━━━━━ Excerpted records ━━━━━

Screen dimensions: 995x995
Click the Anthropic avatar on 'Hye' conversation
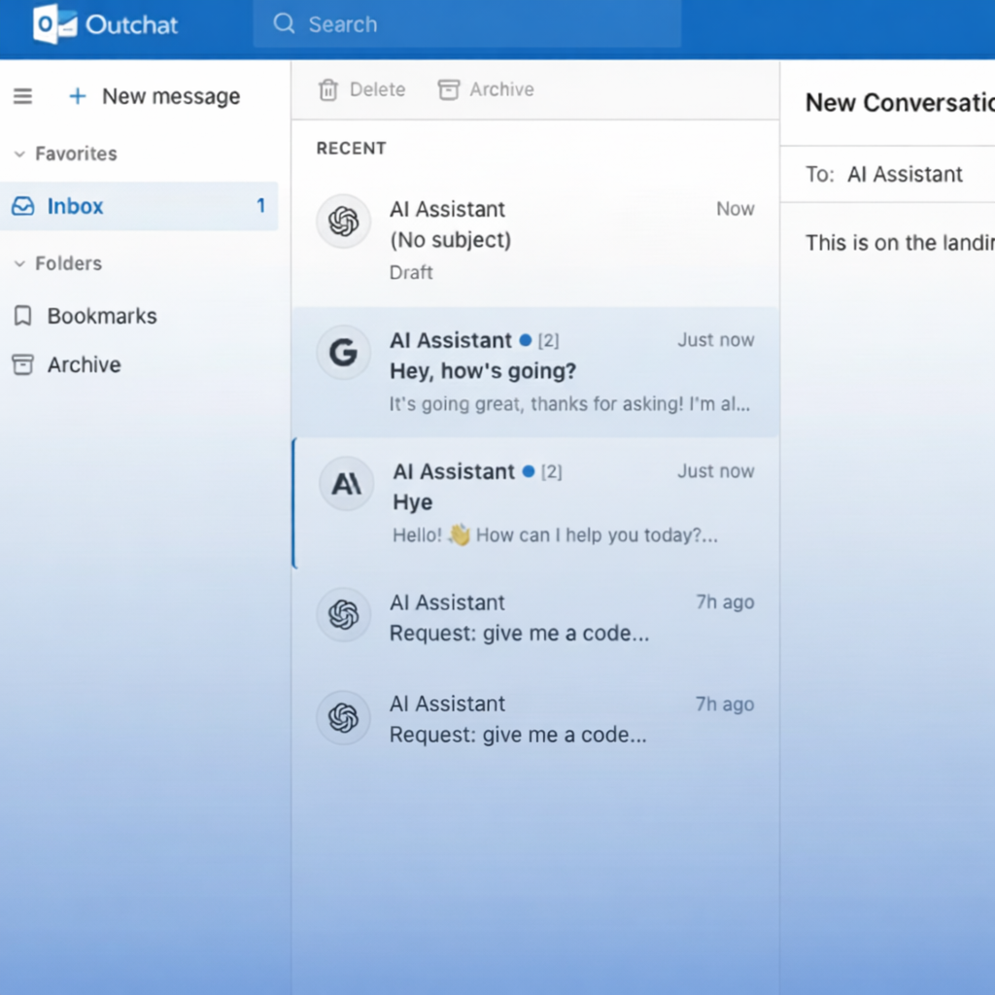(346, 484)
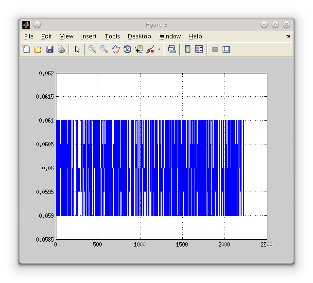Select the Zoom In magnifier tool
The width and height of the screenshot is (313, 283).
coord(92,49)
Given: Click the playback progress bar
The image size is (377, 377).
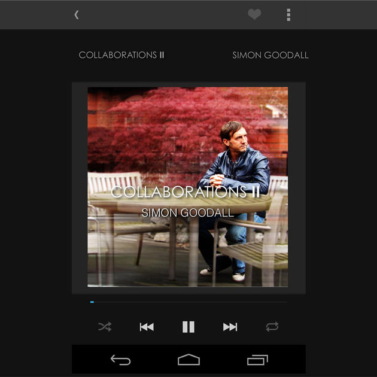Looking at the screenshot, I should pyautogui.click(x=189, y=302).
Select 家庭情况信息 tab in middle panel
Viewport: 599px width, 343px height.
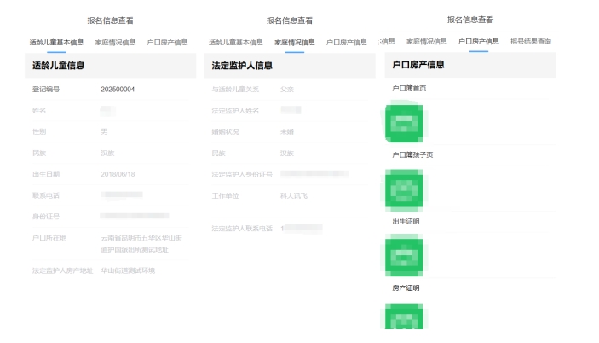click(x=295, y=42)
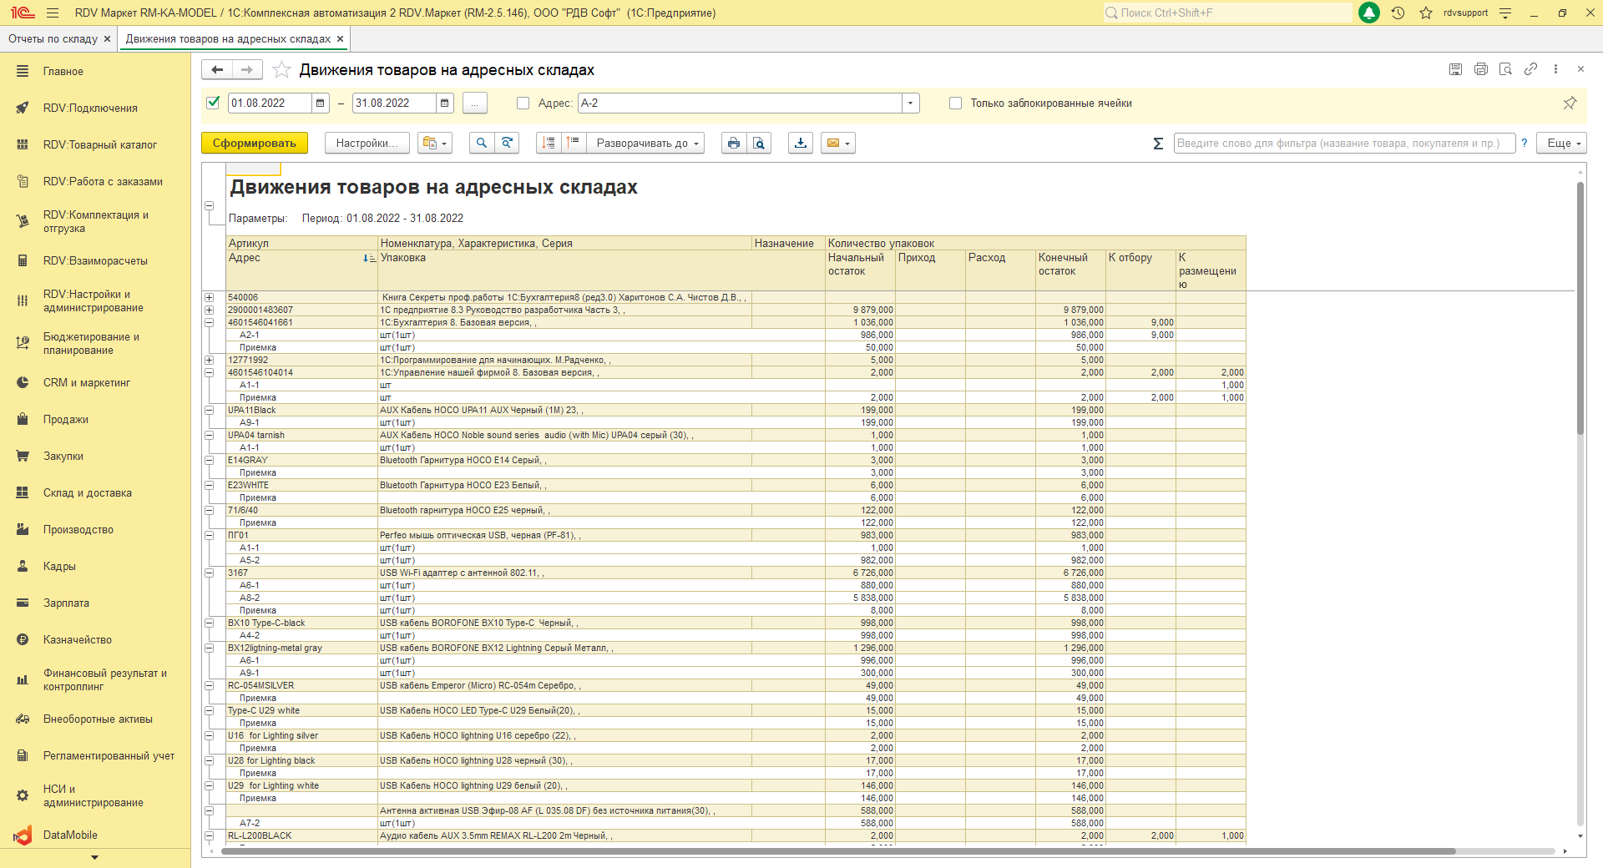1603x868 pixels.
Task: Uncheck the period checkbox before start date
Action: (x=214, y=103)
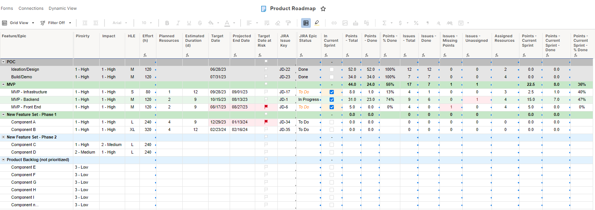Check In Current Sprint for Component A

click(x=332, y=122)
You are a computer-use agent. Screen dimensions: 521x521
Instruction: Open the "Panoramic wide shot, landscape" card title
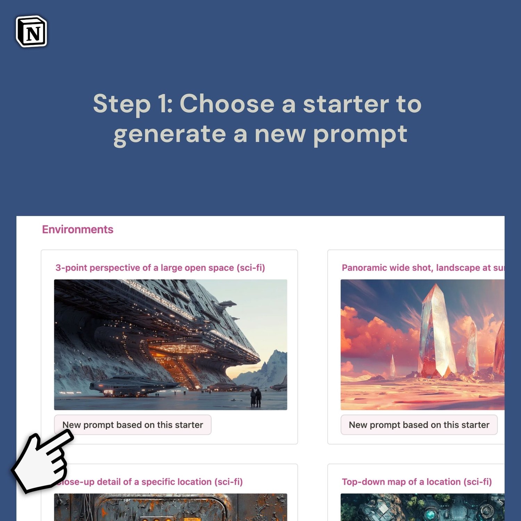(423, 268)
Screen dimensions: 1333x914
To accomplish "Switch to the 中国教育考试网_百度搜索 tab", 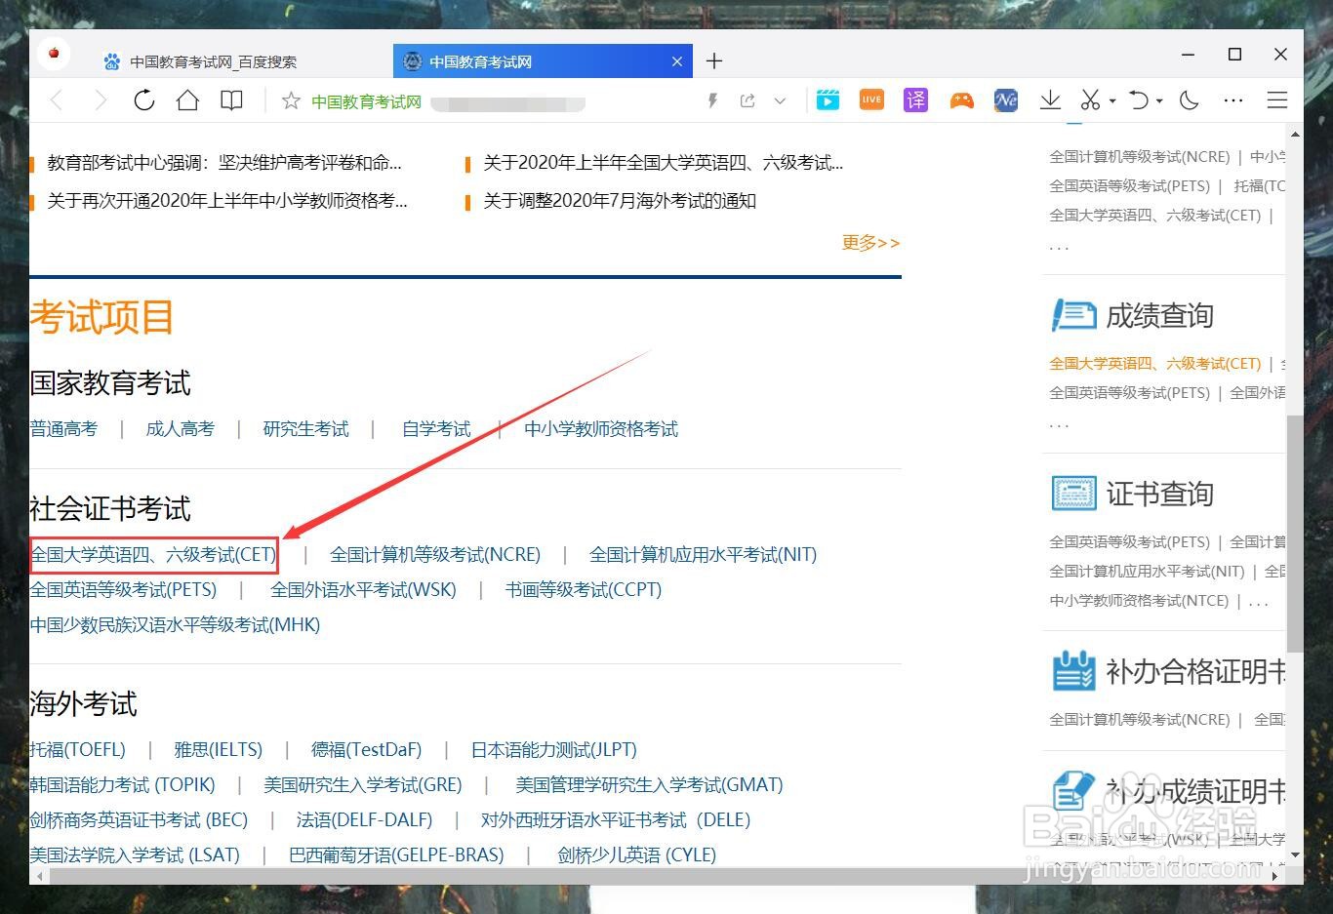I will pyautogui.click(x=210, y=60).
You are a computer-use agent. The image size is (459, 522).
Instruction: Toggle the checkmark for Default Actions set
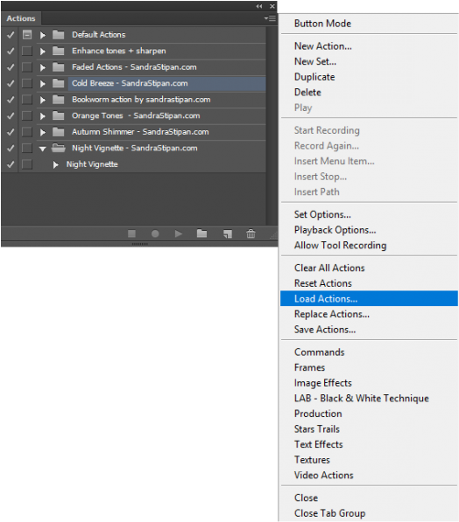pyautogui.click(x=11, y=35)
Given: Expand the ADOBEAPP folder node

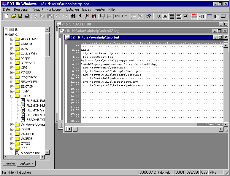Looking at the screenshot, I should (x=12, y=39).
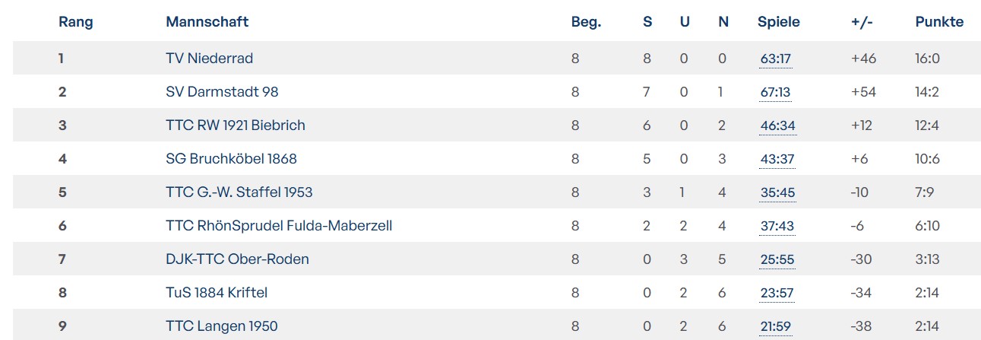Select SG Bruchköbel 1868 team link
981x340 pixels.
[231, 159]
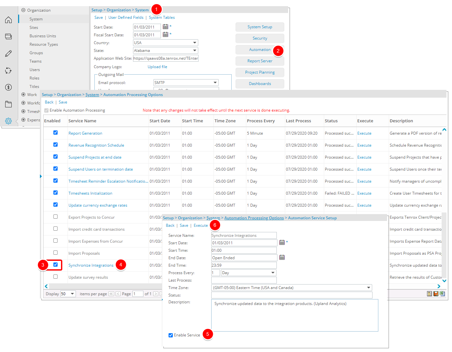Open the Setup gear icon

click(x=8, y=121)
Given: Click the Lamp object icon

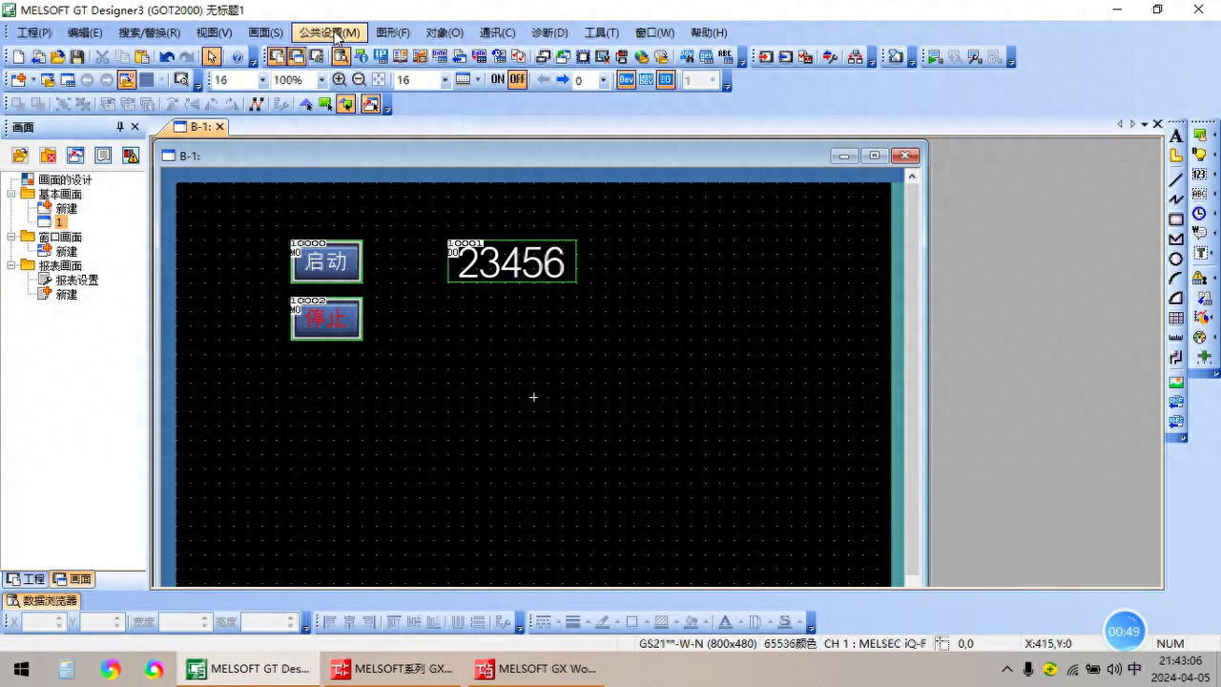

━━━━━

The lines to copy are those above that contain "agent".

§ **Solution to this problem**:
You are a computer-use agent. Screen dimensions: 521x521
You are a computer-use agent. The image size is (459, 522).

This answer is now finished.